═══ RAW DATA

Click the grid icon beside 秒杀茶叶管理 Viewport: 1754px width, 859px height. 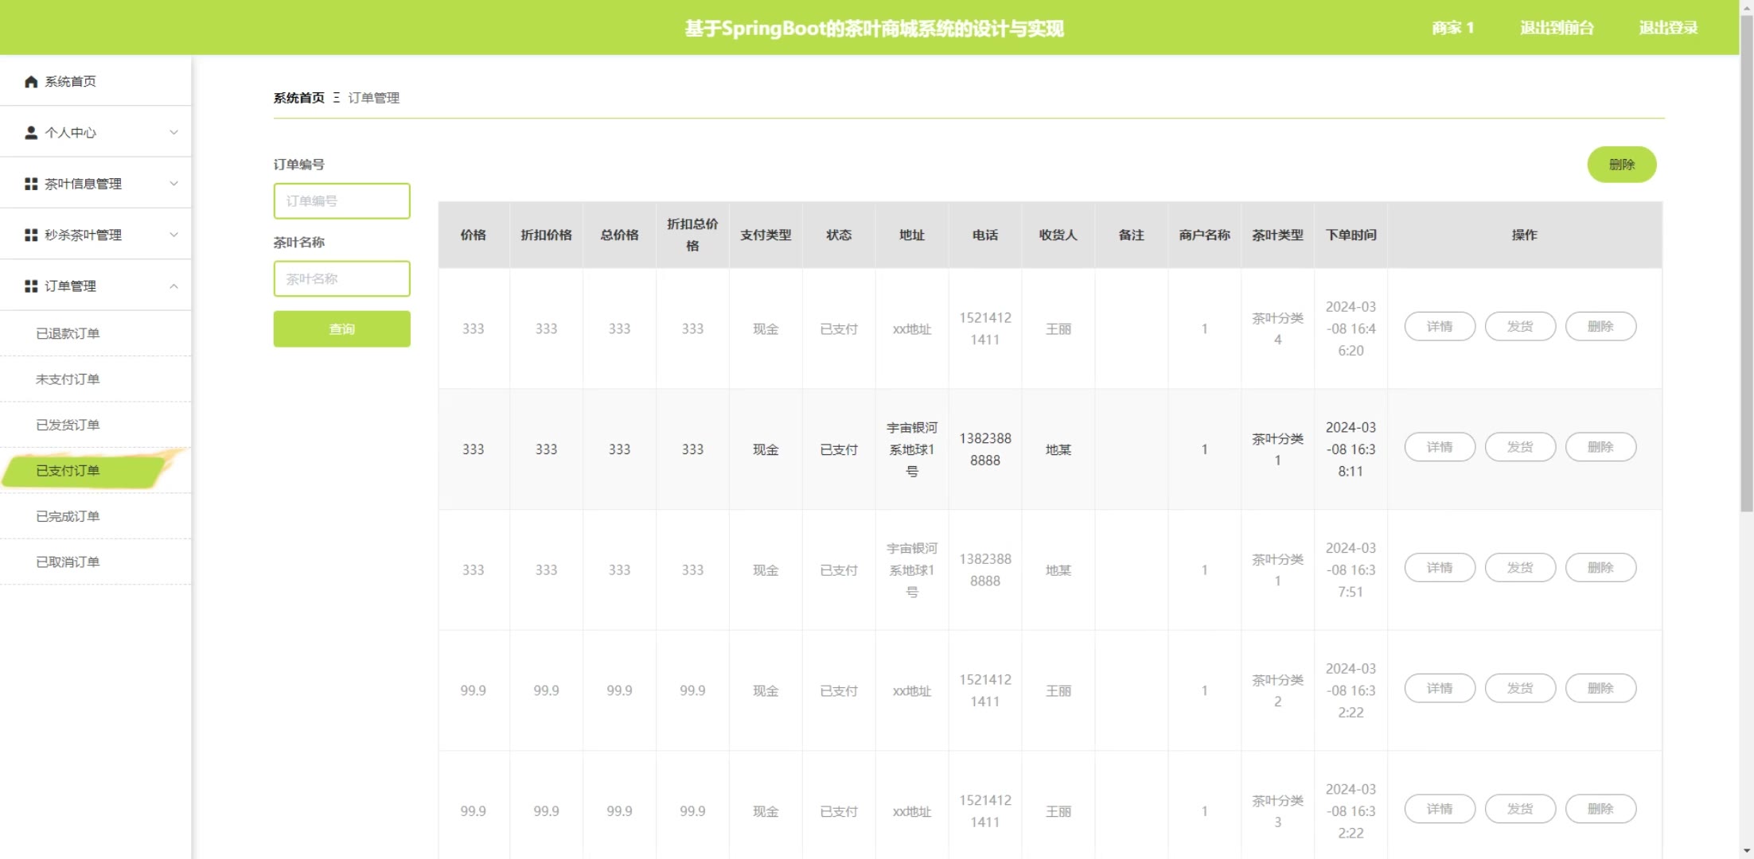pyautogui.click(x=31, y=235)
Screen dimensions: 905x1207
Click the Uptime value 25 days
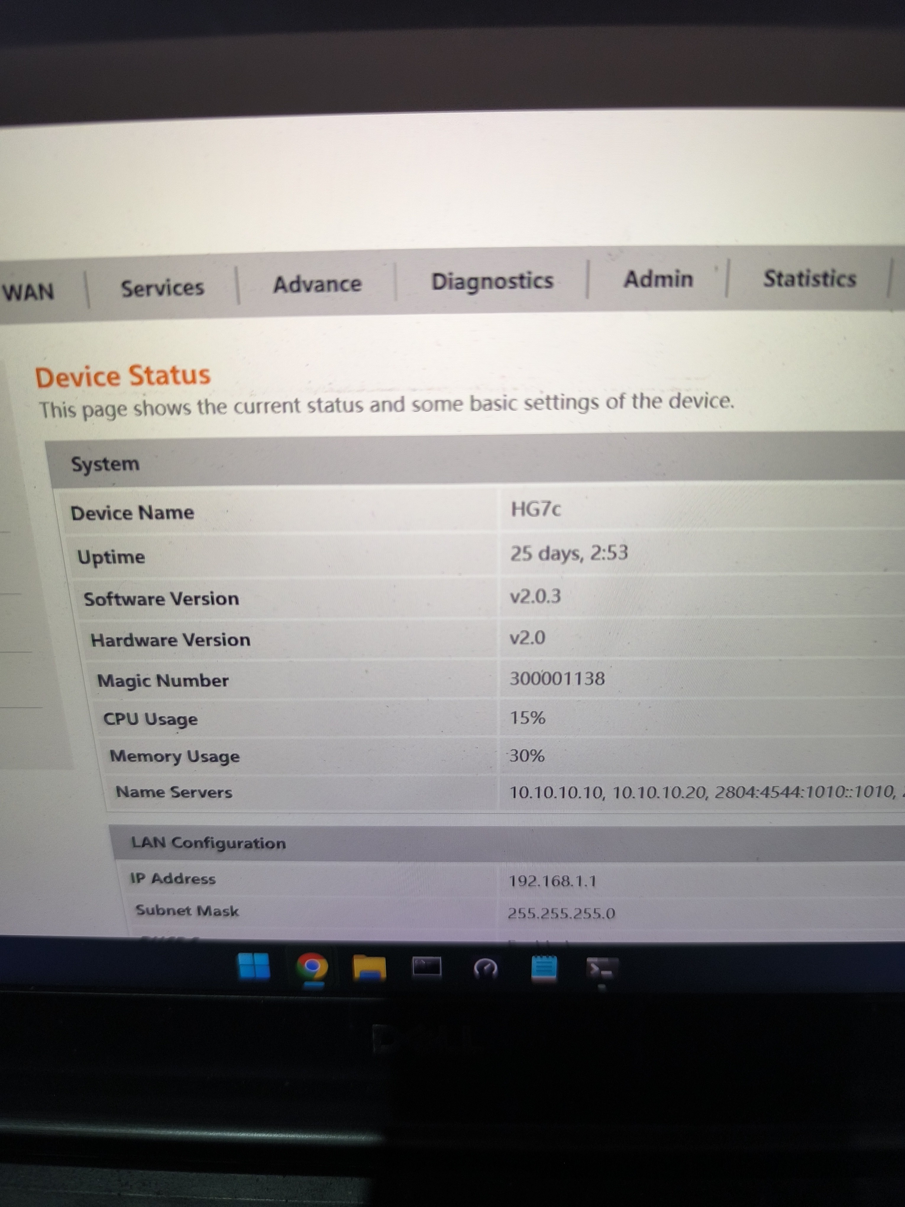point(568,553)
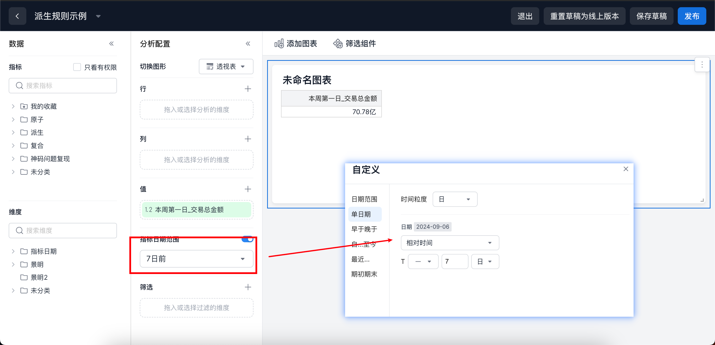Viewport: 715px width, 345px height.
Task: Select 日期范围 in 自定义 sidebar
Action: 364,199
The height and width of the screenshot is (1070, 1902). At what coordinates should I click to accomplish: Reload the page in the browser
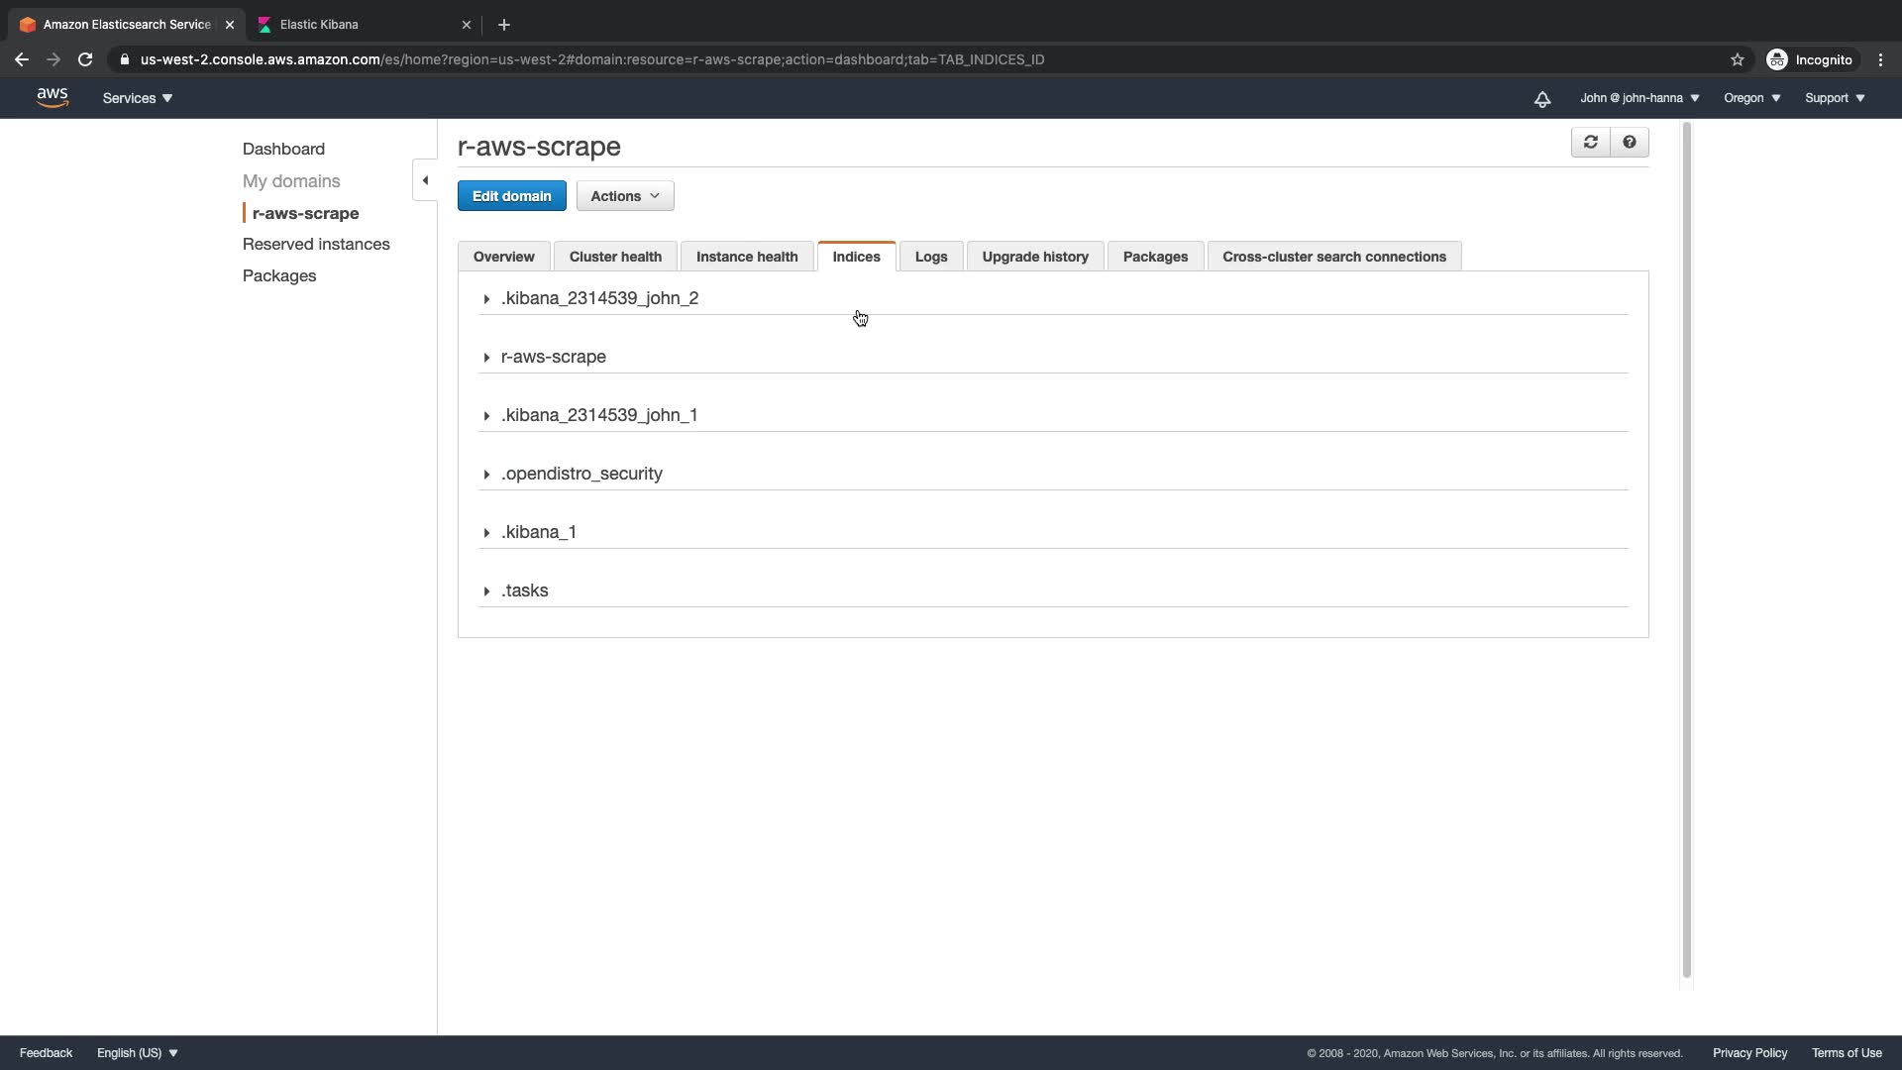click(85, 59)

══════

#### ASSIGNMENT:
Copy, exactly and exclusively, the lines beginning with the one that contains "The height and" and ending with the last line of the listing; pictures are to be omitted.

#### COMPLETED TASK:
The height and width of the screenshot is (1070, 1902). At what coordinates should I click to accomplish: Reload the page in the browser
click(85, 59)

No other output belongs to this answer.